Глаза Эмбана ярко заблестели – он почувствовал себя в своей стихии.
– Думаю, что наилучший выход – изложить проблему нашим друзьям в простых и недвусмысленных словах, – предложил он, – а уж затем они займутся тем, как избежать оскорблений имперскому правительству. Все они невыразимо мудры, и я уверен, что если они объединят свои силы, то сумеют отыскать хоть какой-нибудь выход.
Долмант вздохнул.
– Элана, неужели ты не могла избрать на эту должность кого-нибудь другого? – с упреком осведомился он. Оскайн вопросительно посмотрел на них.
– Это долгая история, ваше превосходительство, – пояснил Эмбан. – Я поведаю вам ее когда-нибудь на досуге, если у нас обоих не найдется лучшего занятия. Расскажите же им, что такого важного происходит в Тамульской империи, что его императорское величество был вынужден прислать вас сюда за помощью.
– Обещаете не смеяться? – обратился Оскайн к Элане.
– Приложу все силы, чтобы не расхохотаться во все горло, – заверила она.
– У нас в Империи некоторые гражданские неурядицы.
Все выжидательно молчали.
– И это все, – уныло сознался Оскайн. – Само собой, я только цитирую определение, данное императором, – по его приказу. Чтобы понять это, нужно знать нашего императора. Он скорее умрет, чем переоценит что бы то ни было. Как-то раз он назвал ураган «легким бризом», а потерю половины своего флота – «мелкой неприятностью».
– Что ж, ваше превосходительство, – сказала Элана, – теперь мы знаем, какого мнения об этой проблеме ваш император. А какими словами ее описали бы вы?
– Гм, – отозвался Оскайн, – раз уж ваше величество так добры, то на ум прежде всего приходит слово «катастрофа». Можно еще добавить слова «непостижимо», «непреодолимо», «конец света» – и прочие мелочи.
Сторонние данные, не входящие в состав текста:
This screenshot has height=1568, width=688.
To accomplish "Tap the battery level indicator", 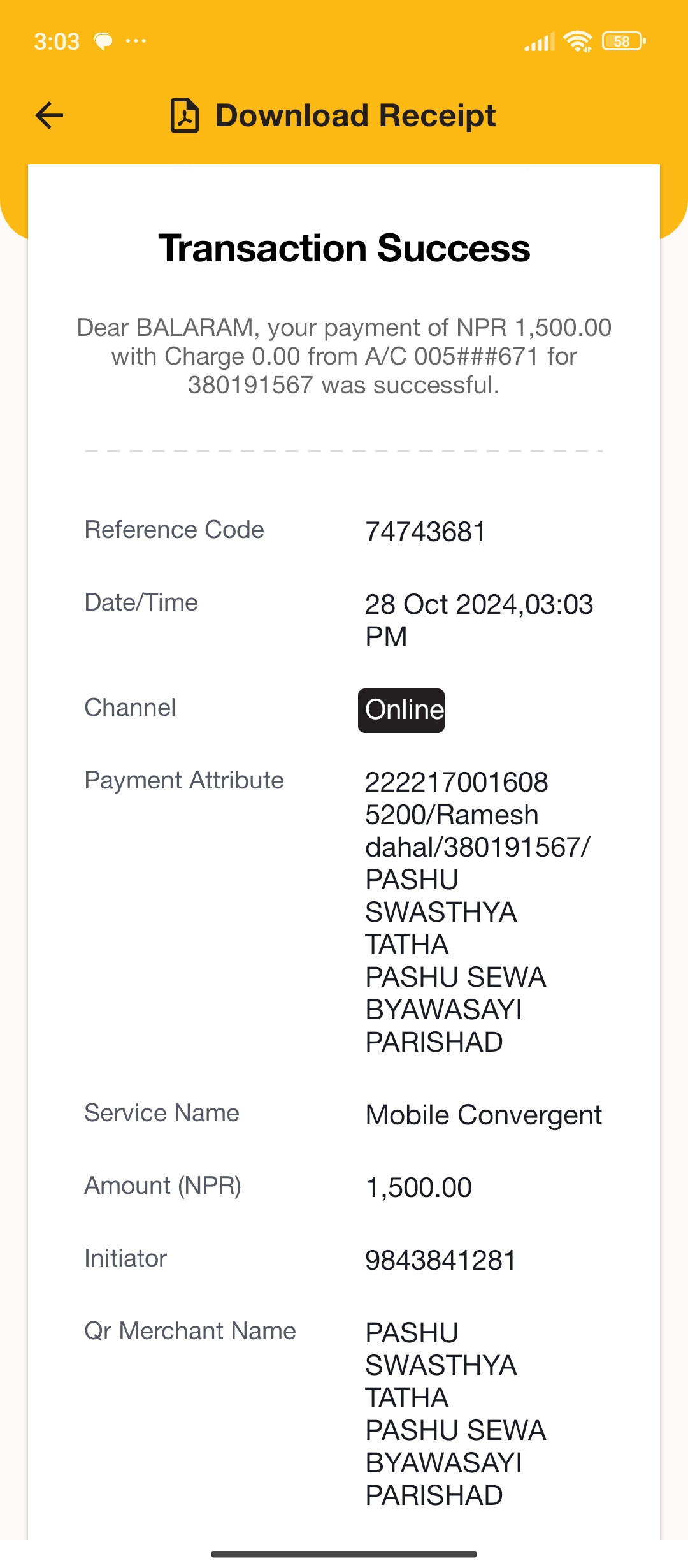I will [624, 41].
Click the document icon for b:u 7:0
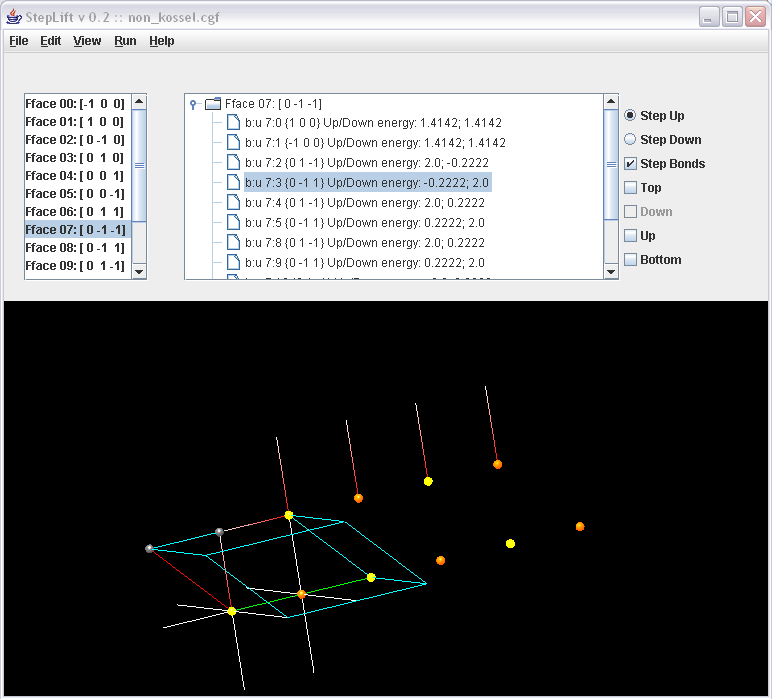 coord(233,123)
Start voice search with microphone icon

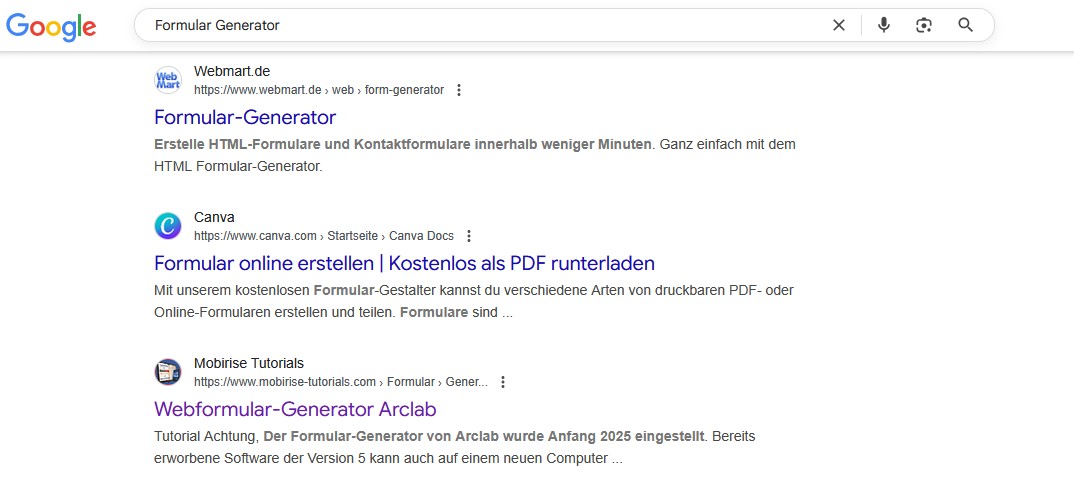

Решительно, друзья мои, я думаю, что вам бы стоило прислушаться к просьбе его императорского величества, ибо у нас есть весьма прочные доказательства того, что события, разворачивающиеся в Дарезии, могут скоро перекинуться и на Эозию, а ежели такое случится, это может означать конец цивилизации, какую мы все знаем. Я не могу с уверенностью сказать, как вы, эленийцы, относитесь к подобным вещам, но мы, тамульцы, более или менее твердо убеждены, что надо бы сделать некоторую попытку предотвратить это. Подобные происшествия устанавливают дурного рода прецедент, когда конец света приходит чуть ли не каждую неделю, а это почему-то подрывает доверие людей к их правительствам.
ГЛАВА 5
Посол Оскайн откинулся в кресле.
– С чего бы начать? – задумчиво проговорил он. – Если разглядывать каждое происшествие само по себе, оно покажется малозначащим. Однако именно совокупность этих происшествий поставила Империю на грань крушения.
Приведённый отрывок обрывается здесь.